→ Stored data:
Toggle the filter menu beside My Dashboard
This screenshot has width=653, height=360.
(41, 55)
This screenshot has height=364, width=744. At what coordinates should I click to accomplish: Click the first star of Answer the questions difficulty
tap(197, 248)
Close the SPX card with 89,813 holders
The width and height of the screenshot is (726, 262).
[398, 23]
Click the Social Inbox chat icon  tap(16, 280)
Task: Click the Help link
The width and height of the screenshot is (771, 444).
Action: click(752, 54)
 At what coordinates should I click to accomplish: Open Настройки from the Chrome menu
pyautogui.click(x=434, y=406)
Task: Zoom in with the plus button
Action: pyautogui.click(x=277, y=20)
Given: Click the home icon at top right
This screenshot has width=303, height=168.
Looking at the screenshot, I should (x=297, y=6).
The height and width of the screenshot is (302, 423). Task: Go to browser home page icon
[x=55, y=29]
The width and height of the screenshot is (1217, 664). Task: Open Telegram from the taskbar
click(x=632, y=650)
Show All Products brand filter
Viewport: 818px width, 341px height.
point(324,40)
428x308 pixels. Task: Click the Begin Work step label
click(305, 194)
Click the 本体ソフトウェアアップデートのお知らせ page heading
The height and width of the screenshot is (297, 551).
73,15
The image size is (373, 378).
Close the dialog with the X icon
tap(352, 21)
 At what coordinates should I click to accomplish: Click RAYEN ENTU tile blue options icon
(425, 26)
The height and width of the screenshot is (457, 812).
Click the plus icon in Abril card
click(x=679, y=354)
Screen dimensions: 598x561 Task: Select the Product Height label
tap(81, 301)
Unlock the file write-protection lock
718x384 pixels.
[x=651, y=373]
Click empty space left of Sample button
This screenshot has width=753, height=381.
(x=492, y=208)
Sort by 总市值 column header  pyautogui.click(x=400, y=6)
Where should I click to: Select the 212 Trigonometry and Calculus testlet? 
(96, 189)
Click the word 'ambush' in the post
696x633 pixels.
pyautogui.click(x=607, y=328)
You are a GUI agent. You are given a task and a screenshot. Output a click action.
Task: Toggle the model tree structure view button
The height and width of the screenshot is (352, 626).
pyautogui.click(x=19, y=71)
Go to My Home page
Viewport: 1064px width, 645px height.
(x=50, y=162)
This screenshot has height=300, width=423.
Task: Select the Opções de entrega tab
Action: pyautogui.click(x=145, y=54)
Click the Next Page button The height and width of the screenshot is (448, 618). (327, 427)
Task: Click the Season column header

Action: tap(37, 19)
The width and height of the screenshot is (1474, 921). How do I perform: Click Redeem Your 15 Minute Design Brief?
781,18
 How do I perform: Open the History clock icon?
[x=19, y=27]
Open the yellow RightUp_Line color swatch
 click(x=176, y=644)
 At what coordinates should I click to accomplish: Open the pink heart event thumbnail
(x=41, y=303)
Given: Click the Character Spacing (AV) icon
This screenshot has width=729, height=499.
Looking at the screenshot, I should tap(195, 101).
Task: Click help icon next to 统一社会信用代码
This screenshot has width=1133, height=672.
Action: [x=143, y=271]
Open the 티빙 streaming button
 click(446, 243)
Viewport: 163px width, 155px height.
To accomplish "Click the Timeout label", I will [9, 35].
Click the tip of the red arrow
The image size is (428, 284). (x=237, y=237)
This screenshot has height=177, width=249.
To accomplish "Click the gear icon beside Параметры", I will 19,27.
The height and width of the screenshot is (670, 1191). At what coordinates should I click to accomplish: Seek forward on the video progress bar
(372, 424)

→ Exercise instructions:
Count lines above containing "beside" and report only the total.

→ Answer space:
2